Sorry to hear about your exploding stove. Here is what I would Do. DO Not let your repairman disassemble the stove to see what went wrong. Hire another fireplace company to do a inspection on the stove to see whether the conversion was done properly. Check to see that the correct parts were used i.e. proper l.p. pilot orifice, regulator, burner orifice and burner if required by manufacturer to change. Check for proper venting. My guess is if this was all done properly the tech did not get the burner tube mounted back on the burner oriface properly. Propane being heavier the nat gas then filled the lower part of the stove every time he turned on the switch. when the gas finally reached the pilot it exploded due to an over load of fuel. I would speak with the owner of the company you hired and calmly try to work something out. Document everything while its fresh in your mind. They should have liability insurance for something like this.


----------



## Michkg2000 (Feb 7, 2018)

Thanks for the response. The tech left after it happened. He took the door with him to see if it was available anymore.  I called to talk to the owner today, he was not there this afternoon.  I explained what happened last night to the woman on the phone. She said she had not heard anything about a stove exploding.  She said will be forwarding this message to the owner right away.  I was calm I’m not to the point where I’m angry.  The stove is in a detached garage. The parts for the LP conversation were in a bag with the stove when I got it.  He did install them but I double checked the size of the orifice that he installed was about .0606 ID and the one he removed measured .1030 ID.  These measures were taken with a caliper.  I hope to hear from them by the end of the day.  Now the idea that the burner wasn’t all the way in does make sense to me. I will call another place and see what they say about inspecting the LP conversion.


----------



## Michkg2000 (Feb 7, 2018)

So I talk to the owner and he said they are looking for parts. I got the feeling that they are going to want me to pay for parts. Again I don’t think I am responsible for any of this.  The stove exploded when the technician was working on it.


----------



## Uncle Threge (Feb 8, 2018)

Michkg2000 said:


> So I talk to the owner and he said they are looking for parts. I got the feeling that they are going to want me to pay for parts. Again I don’t think I am responsible for any of this.  The stove exploded when the technician was working on it.

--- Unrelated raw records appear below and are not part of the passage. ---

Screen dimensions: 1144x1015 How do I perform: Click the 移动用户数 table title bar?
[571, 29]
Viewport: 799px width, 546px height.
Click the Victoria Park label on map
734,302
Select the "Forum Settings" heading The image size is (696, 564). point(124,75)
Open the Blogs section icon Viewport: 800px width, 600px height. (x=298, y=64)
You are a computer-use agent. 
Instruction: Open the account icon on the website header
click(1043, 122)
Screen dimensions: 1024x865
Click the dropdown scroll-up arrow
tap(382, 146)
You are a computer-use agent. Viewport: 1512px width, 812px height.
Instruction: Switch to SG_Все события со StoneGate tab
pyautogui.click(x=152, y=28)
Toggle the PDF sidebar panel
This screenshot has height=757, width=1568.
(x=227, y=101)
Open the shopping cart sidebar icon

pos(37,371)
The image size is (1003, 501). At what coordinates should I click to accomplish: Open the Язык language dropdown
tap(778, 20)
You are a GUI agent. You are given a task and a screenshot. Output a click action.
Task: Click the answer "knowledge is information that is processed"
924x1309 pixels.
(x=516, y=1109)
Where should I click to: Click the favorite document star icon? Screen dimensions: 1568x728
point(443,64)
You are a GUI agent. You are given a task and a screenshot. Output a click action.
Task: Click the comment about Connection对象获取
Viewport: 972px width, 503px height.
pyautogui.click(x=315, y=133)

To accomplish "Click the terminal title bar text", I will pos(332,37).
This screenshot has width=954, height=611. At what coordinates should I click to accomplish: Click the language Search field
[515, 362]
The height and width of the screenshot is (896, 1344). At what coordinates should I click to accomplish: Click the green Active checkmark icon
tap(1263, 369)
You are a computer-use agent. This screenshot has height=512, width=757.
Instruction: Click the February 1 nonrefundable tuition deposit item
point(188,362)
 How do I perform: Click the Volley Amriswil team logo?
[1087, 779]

Well like i said before, document every thing that happened and every conversation that you have (had). Sometimes parts get broken while being worked on from being old, rusty, fatigued etc. in that case a customer would be expected to pay for the part. In your case i recommended another company inspect the work that was done. I would expect the business owner to replace the part at his cost if they were negligent. I certainly would not offer to to pay the service bill or for the parts until something is worked out. When the service tech agreed to work on the fireplace i believe they assume some liability. If it was not installed to your local codes he should have refused. Maybe you agree to pay for the parts at his cost and he writes off the service charges ?


----------



## Michkg2000 (Feb 9, 2018)

Looks like they are going to replace the stove with an older model they have at the store. We discussed payment and it is was asked that I would pay the amount for the new pilot that was installed on my stove.  I am happy with this outcome as long as this all works out. Will update later.


----------



## k0wtz (Feb 15, 2018)

not the best solution but if you get heat a good deal then!!


----------